The result of the study: heredity has a much greater impact than the environment. If one identical twin is autistic, the other is it with 98 percent probability too. For fraternal twins this probability is much lower: in the study it is 53-67%, depending on where you draw the line between autism and non-autism.

Other studies came to similar results.

But that doesn’t mean that autistic children are only born in families where there are other autistic family members. The inheritance of autism is more complex.

The autism gene doesn’t exist.

After finding that genes are a cause of autism, the researchers next tried to identify the exact genes that might play a role. But even after decades of intensive research, they could not find a single gene variant that all people in the autism spectrum had in common, and non-autistic people could not.

Perhaps several genes together could cause autism? But the researchers could not find a combination of gene variants that all autistic people examined had.

This finding (or lack of finding) made scientists think in a different direction: they stopped looking at autism as a single finding with a single cause and began to see it as many different findings with similar symptoms.

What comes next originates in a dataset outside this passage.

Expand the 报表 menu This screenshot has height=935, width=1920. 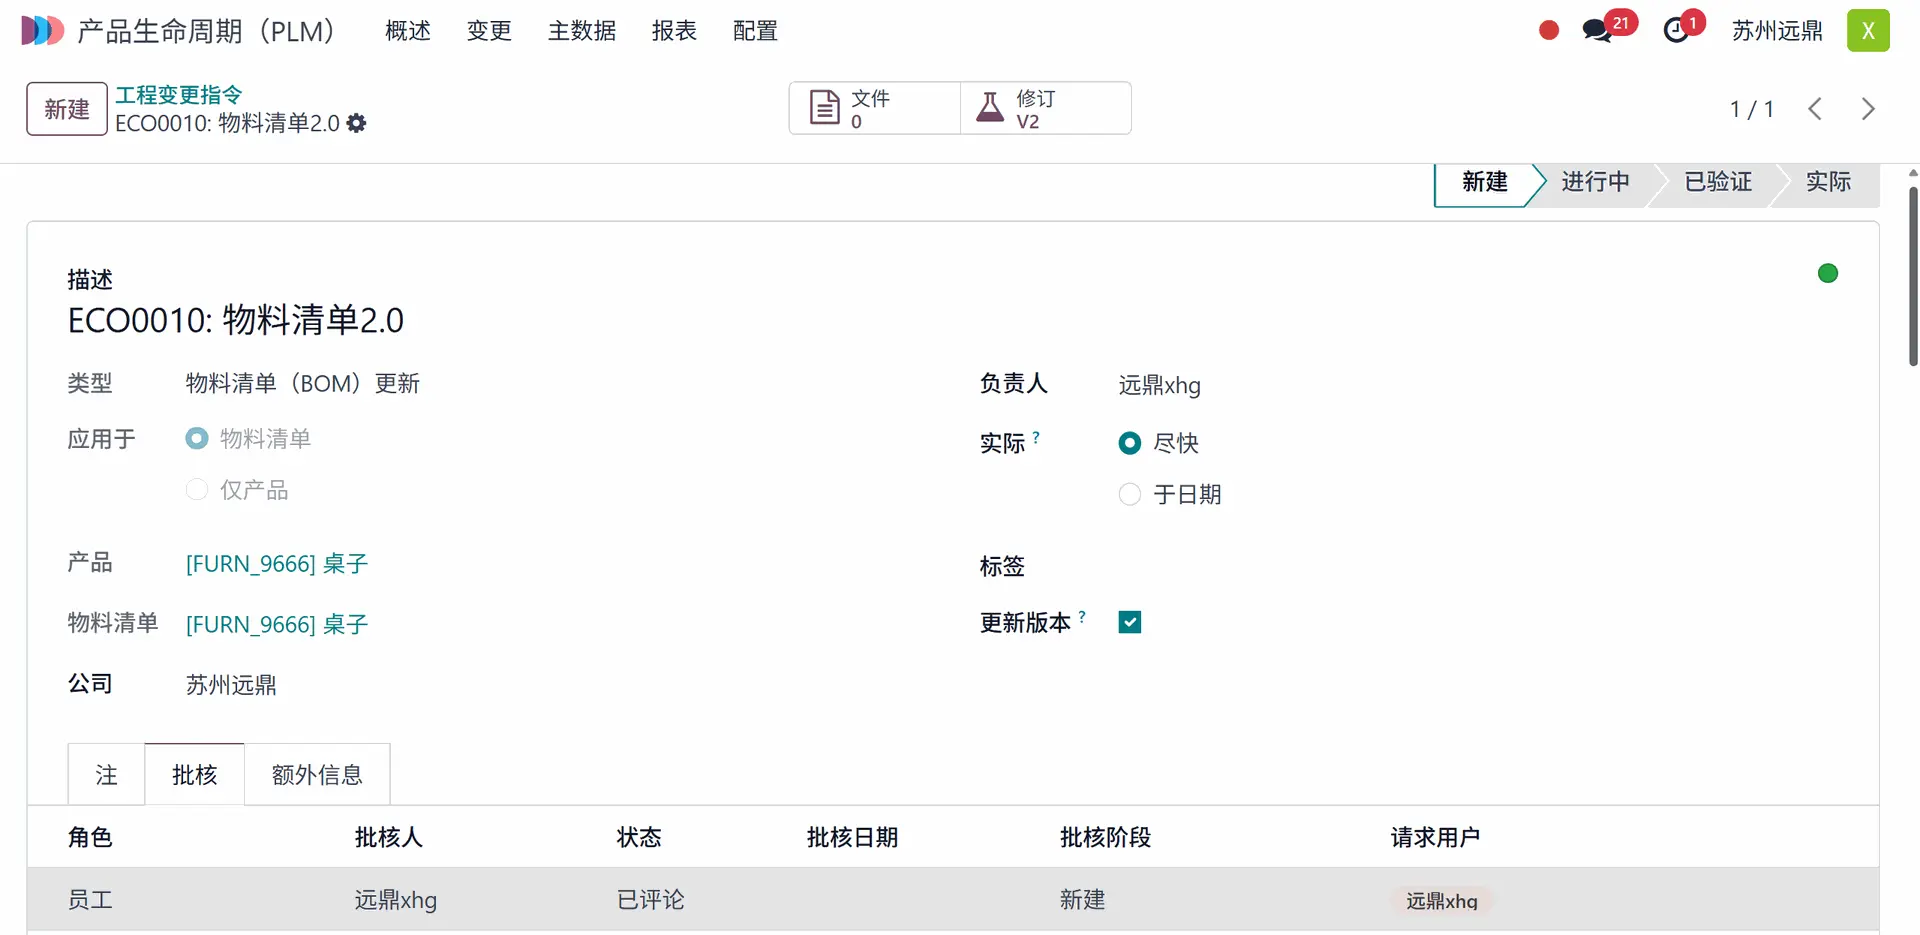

There are probably a variety of genetic factors that cause autism. These, alone or in combination with environmental factors, can cause the brain to develop differently and the person to behave in what we call autistic ways.

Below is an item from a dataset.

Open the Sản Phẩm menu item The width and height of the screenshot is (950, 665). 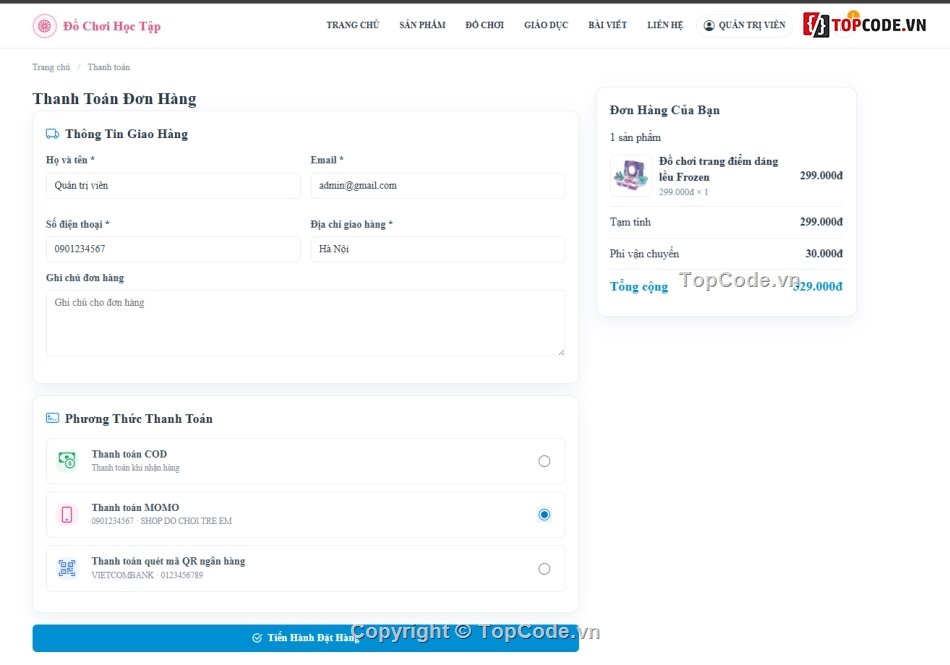pyautogui.click(x=422, y=25)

How many genes are we talking about here?

A few years ago we were talking about 100 genes associated with autism – not necessarily as a single gene, but in different combinations. And more and more are being found. Neurogenetics researcher Daniel Geschwind said at the time that he would not be surprised if the number reached 500 in the foreseeable future. We are now talking about up to 1000 genes.

In order to put these numbers into context: The human genome has about 25,000 genes. A gene consists of many so-called base pairs, similar to a word with many letters. And every 25th gene has a variant that is associated with autism.

This is a considerable part of the human genome.

For me, these findings suggest that autism has been an essential aspect of human neurodiversity for a very long time.

Possible environmental factors

There are many crude theories about environmental factors that are not supported by anything.

Nevertheless, if we look at the figures from the twin study above, there are twins where one is autistic and the other is not.

In 98% of cases, both identical twins were autistic.

In 2% of cases, one identical twin was autistic and the other was not.

I have said above that my presentation of twin studies was simplified. One complication is this: There are genetic differences between identical twins.